Reflecting on gender through the 'information society' prism

The emergent information or network society context  offers a range of opportunities for women and girls to enhance their participation across economic, socio-cultural and public-political realms of life, as well as the scope for enhancing their individual freedoms. The Post-2015 Agenda therefore, both in terms of goals and related targets and indicators, has to promote and measure women's participation in the information society and their access to and effective use of the Internet and ICTs. This paper recommends that the question of gender and ICTs must be addressed in the post-2015 global development agenda, in the following manner: 

  1. There should be a specific goal related to the meaningful and effective use of ICTs and the Internet, that is measured through gender sensitive targets and indicators.
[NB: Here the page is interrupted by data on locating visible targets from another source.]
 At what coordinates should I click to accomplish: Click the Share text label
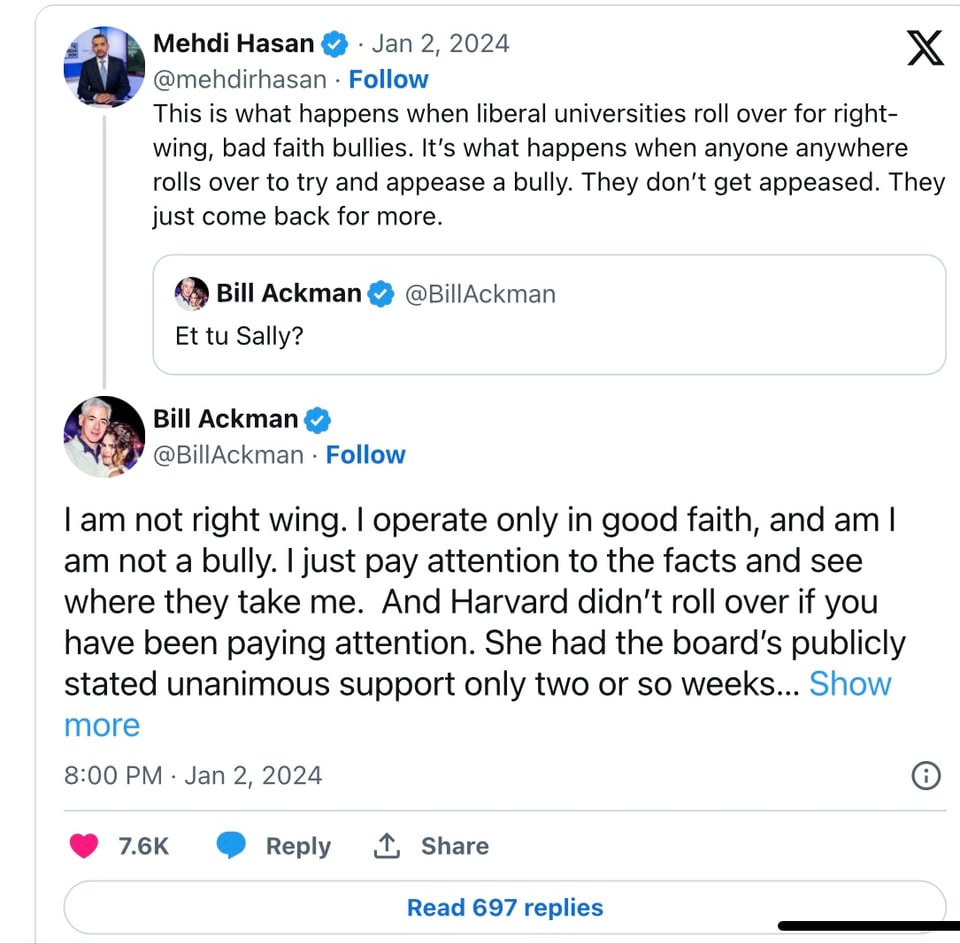(454, 846)
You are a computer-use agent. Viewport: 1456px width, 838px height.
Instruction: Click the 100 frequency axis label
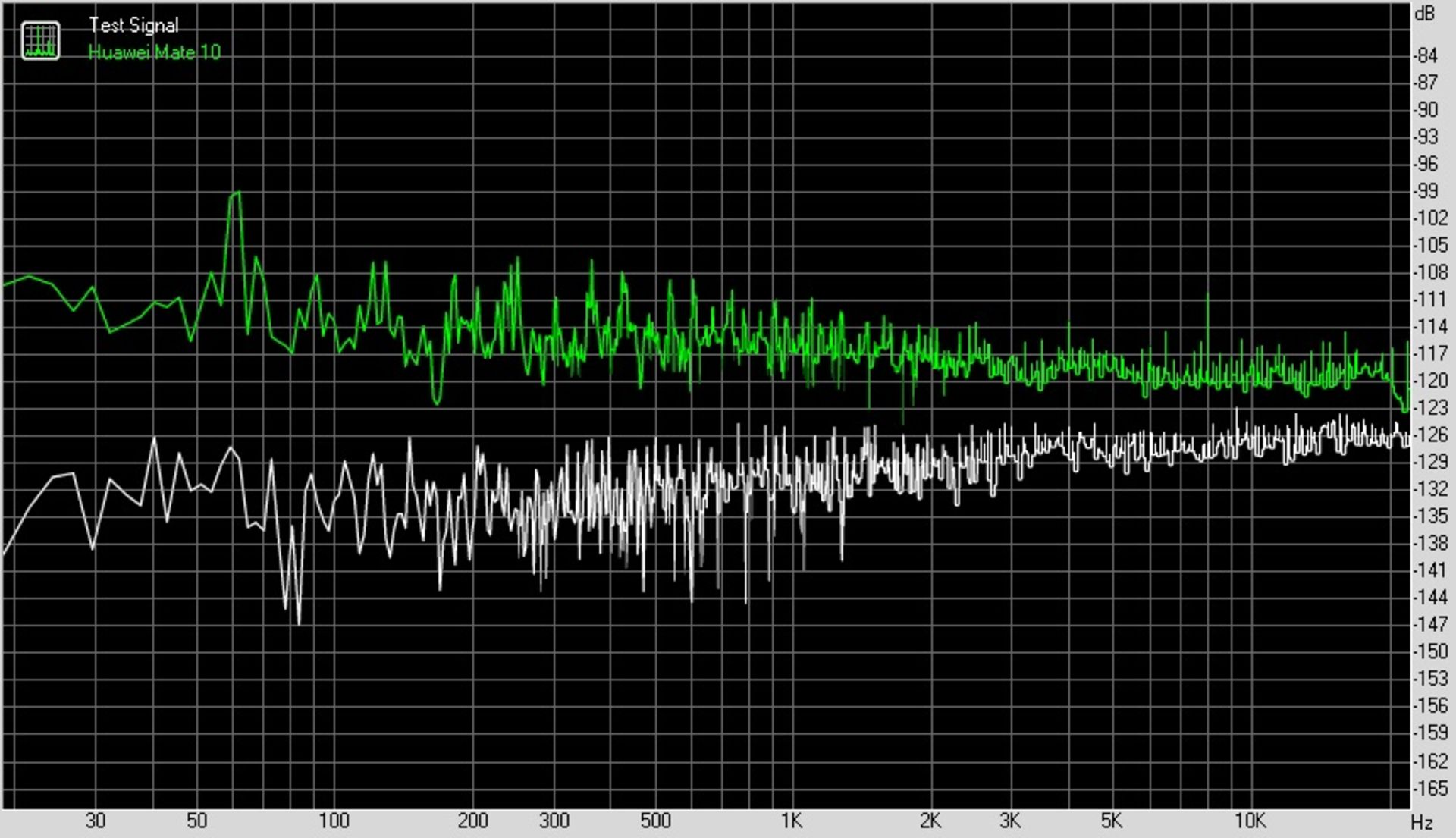point(334,821)
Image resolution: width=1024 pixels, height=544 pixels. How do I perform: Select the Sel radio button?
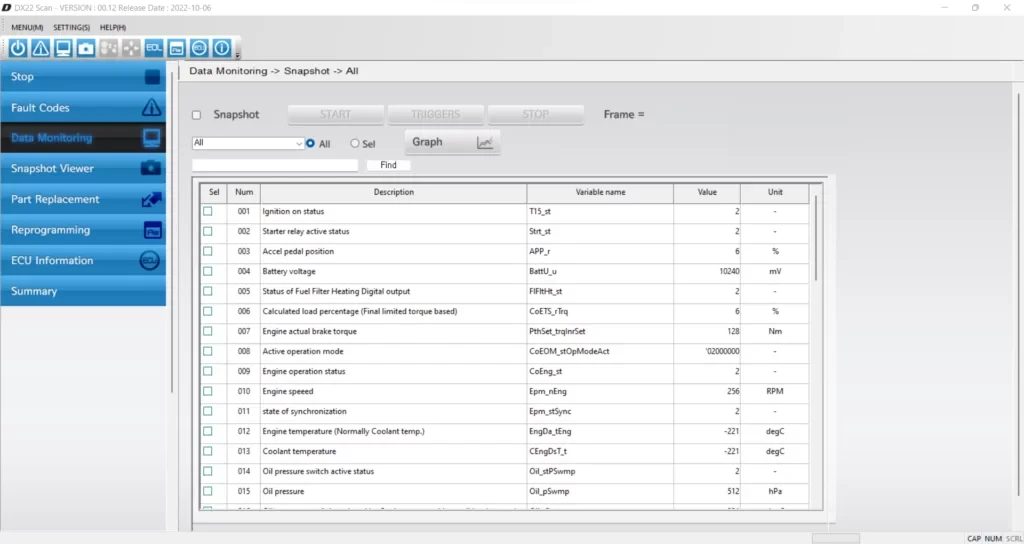tap(355, 144)
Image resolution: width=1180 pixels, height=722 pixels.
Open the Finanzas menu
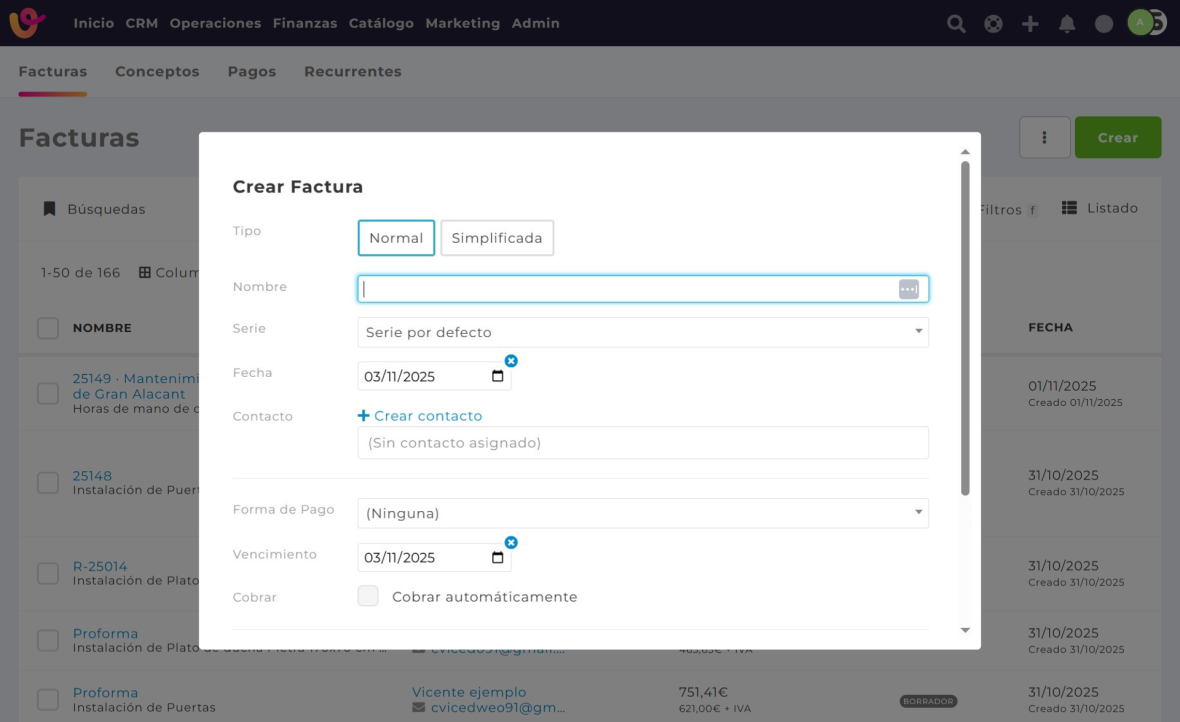pos(304,23)
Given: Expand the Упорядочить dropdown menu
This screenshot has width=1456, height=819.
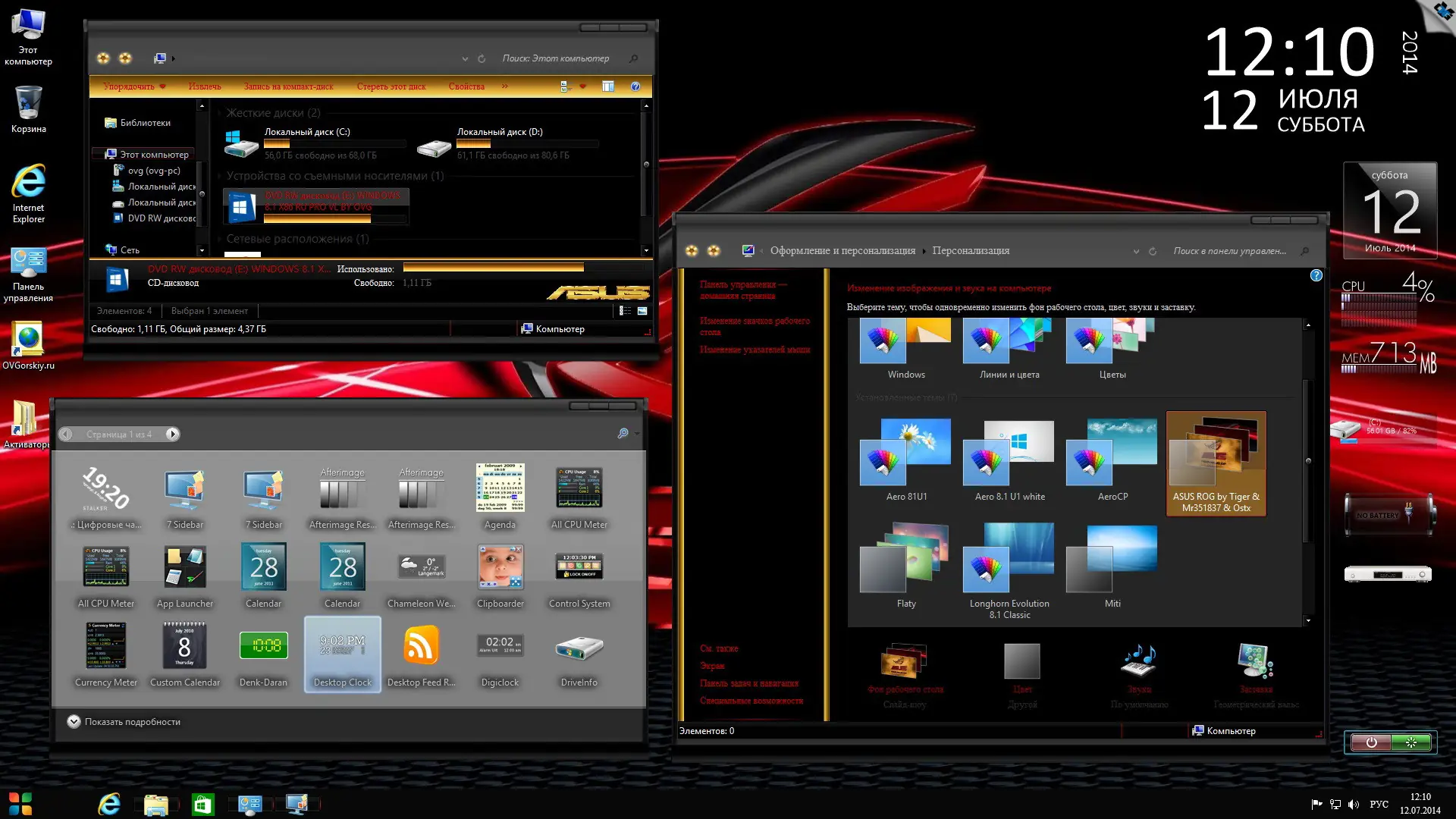Looking at the screenshot, I should (134, 86).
This should take into account the quality of access, and not just availability. 
  2. There should be a specific goal related to gender equality and women's and girls' empowerment that takes into account access to and effective use of ICTs and the Internet as a target (with appropriate indicators) within the goal. The larger goal of women's empowerment in the contemporary information society cannot be disembedded from the context that ICTs are creating.
  3. In order to assess gender equality in the information society context, it is important to  evolve  gender-disaggregated indicators under the above-mentioned  goals, which can capture the individual-household, public-institutional and community-social aspects of access to ICTs, in a nuanced manner. 

The paper highlights the areas that global and national policy and programmatic frameworks need to address, in order to promote the  gender equality agenda in the information society context: (a) Promotion of access and effective use of the Internet and ICTs (b) Creation of opportunity structures for women  and (c) Building equitable techno-architectures.